At this point I set out to create the vegetable patch. At that time the area was a large mount of earth. To increase the area and to get sufficient depth, I started tidying the edge of the rock and dead root balls of the large fir tree that was there at the time (it was cut down later by the council to prevent storm damage). There I found a one meter long somewhat obelisk-shaped piece of granite that had been broken of the rock-foundation by water and roots. This I pried loose and moved to the side of the path. I was able to make it stand, and there it still is, the perfect rock feature, just where we had designed one (a heap of stones was in the original design). To manage the height difference between forest and lawn, about 60 cm, I built a wall from the edge of the to-be lawn out of the granite rocks gathered during digging work. I created a small gravel foundation under the wall to prevent expanding frozen earth to tumble the stone wall down every winter. Leaving a 40 cm band of earth, I raised the wall to a second terrace. Then I encircled an area of two meters with rocks and filled it with earth – there was my vegetable patch. Initially the rock wall raised a few eyebrows as it looked rather rustic, but now it is a well-established detail in the garden.

At this point I ordered and picked up the roll-out lawn. I evened the earth, but did not roll it, as is recommended by literature. Laying the lawn and cutting the round shape of the oval against the already completed edging stones was as easy as they make it look in garden makeover programs. I must admit that, particularly due to the fact that I had levelled the lawn with recaptured earth and dug-under grass, and that I omitted rolling the site before laying the earth, has resulted in a somewhat uneven surface.

Although I had not planned this before, I envisioned the bridge over the brook as being slightly arching. Using concrete slabs as foundation, I took 1,50 m left-over beams from the decking framework and cut a soft arching shape using the electrical jigsaw. Those I screwed onto the concrete slabs and screwed a run of decking boards to them, resulting in a perfectly arching bridge. I paved and edged the path from the lawn to the bridge and from the bridge to the circle.

We picked and bought the water feature for the circle and also bought a 60 liter water reservoir. I dug a hole for the reservoir in the centre of the circle and placed the reservoir. I filled the reservoir with water and filled the surrounding gaps with gravel, using water to settling it in.
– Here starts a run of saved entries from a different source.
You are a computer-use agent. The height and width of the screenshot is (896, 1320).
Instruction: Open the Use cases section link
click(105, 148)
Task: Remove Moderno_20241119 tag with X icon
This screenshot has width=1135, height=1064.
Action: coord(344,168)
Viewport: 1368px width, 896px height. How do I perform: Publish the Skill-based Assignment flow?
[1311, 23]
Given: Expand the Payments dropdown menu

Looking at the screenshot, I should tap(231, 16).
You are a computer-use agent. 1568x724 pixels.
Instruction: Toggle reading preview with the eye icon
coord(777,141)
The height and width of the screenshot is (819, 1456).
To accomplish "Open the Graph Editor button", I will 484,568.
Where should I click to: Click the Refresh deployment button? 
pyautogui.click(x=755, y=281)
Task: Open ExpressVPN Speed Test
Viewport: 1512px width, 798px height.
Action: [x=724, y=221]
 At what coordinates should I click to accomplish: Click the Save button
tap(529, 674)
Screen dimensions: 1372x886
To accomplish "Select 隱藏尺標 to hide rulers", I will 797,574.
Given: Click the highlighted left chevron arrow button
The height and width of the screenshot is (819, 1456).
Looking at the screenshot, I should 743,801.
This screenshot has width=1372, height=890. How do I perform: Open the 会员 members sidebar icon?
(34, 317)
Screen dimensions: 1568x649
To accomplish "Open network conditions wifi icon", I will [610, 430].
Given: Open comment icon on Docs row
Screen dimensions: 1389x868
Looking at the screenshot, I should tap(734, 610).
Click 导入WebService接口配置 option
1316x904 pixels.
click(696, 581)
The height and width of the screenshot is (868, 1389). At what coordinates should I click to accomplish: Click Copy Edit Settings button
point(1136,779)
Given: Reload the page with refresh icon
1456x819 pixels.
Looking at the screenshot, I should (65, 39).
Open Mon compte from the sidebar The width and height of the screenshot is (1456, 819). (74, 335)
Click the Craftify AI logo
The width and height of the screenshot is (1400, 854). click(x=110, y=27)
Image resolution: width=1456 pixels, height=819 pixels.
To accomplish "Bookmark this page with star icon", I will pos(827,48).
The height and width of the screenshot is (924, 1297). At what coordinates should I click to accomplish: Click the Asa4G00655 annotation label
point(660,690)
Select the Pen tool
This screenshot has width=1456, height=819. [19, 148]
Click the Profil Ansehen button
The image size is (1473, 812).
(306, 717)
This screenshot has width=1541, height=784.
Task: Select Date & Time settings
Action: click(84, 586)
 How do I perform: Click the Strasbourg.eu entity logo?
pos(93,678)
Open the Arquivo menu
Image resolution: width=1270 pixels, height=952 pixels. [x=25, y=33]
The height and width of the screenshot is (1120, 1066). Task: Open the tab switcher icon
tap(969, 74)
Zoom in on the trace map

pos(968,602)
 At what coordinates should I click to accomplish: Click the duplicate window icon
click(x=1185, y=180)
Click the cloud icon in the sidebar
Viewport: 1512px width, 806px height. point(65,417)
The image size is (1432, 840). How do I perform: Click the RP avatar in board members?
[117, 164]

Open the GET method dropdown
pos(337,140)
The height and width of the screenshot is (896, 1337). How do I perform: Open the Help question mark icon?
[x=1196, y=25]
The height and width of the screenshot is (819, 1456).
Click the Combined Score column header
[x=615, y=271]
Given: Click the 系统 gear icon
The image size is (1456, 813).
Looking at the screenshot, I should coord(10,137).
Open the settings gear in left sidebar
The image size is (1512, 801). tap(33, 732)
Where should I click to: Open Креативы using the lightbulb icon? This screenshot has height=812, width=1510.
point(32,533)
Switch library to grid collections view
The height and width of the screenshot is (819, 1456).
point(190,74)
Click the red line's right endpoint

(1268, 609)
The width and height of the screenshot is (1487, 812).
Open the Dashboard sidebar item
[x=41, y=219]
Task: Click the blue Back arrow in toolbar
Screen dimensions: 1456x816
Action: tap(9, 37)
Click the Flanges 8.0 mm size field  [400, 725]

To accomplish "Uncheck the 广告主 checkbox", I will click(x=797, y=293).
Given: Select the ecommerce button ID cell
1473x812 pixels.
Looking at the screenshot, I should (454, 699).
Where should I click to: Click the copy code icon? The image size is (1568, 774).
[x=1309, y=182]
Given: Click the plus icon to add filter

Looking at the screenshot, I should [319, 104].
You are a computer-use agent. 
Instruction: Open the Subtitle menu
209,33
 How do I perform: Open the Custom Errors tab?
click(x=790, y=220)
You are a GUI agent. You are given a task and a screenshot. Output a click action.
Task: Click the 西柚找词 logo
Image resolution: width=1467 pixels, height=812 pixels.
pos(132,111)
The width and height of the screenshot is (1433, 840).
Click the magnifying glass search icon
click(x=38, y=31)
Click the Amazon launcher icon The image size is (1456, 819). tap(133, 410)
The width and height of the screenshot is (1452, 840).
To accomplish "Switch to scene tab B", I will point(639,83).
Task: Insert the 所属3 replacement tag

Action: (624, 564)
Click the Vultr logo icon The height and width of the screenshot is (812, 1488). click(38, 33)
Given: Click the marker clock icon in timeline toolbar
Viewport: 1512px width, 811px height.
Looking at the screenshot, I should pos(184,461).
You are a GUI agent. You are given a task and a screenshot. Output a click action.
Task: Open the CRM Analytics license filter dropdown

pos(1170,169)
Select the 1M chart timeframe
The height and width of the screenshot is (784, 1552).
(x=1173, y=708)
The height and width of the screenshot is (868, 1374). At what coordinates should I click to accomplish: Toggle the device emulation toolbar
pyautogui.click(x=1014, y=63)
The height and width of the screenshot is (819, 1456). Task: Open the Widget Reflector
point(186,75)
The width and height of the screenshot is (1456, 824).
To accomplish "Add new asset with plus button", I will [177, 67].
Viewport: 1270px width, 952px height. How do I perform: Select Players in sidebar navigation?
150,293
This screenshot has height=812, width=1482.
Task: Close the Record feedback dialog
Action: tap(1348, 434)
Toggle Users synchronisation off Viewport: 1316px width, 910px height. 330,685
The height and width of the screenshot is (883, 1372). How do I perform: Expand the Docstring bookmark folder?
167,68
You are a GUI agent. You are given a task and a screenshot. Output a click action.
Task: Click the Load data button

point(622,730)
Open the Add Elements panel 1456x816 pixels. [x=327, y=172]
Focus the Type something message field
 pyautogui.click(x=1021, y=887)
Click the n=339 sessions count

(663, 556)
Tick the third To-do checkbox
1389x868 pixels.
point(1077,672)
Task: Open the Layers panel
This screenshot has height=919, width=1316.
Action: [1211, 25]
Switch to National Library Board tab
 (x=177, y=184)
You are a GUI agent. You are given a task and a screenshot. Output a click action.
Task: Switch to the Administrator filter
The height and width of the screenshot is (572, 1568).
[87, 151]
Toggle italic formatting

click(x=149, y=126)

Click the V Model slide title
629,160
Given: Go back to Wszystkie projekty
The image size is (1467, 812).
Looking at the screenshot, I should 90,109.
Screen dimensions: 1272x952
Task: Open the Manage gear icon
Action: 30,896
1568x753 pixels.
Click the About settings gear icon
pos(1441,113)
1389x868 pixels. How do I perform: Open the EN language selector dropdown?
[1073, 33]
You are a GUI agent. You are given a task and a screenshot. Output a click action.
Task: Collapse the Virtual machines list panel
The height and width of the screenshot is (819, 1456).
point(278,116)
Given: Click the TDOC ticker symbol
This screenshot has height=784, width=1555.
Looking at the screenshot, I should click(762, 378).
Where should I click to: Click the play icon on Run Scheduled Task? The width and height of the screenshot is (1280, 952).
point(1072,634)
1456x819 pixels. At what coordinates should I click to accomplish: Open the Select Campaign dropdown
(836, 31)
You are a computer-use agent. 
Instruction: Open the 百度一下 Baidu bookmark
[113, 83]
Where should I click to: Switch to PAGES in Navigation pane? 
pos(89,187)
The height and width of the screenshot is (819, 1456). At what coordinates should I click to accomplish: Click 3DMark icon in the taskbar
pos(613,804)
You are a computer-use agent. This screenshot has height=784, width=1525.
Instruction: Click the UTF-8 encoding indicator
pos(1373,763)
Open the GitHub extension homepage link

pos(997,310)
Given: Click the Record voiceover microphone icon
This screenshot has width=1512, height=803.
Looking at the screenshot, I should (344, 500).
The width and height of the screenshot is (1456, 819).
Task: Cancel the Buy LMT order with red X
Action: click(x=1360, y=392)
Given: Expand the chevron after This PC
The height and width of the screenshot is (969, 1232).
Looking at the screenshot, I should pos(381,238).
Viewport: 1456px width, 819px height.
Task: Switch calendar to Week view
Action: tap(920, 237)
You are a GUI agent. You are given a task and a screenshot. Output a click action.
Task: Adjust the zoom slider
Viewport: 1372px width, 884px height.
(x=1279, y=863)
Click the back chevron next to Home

I kept the lid on the reservoir to prevent animals, children and me from dropping into it.

Using sheet and stone ash underneath, I started building concentric circles around the reservoir, using an alternating colour pattern . To allow for a cable for the water feature pump, I placed a hard-plastic cable tube under the paving and left a string running through it so that I could later run a cable through it without lifting the paving (I had not decided what pump to buy at this time). I encircled the ornamental circle with edging stones and continued laying the path all the way to the road.

I also used the back granite for lining along the gravel road from the front-terrace to the path (in front of the shed and the bedding at the side of the house) and from the path to where our garden ends and the neighbours strip starts.

To take care of the height difference between my garden and the neighbour’s, resulting from my landscaping, I built 10 cm dry wall using the granite rocks that I earlier had dug up, all the way underneath the fence and up to the road.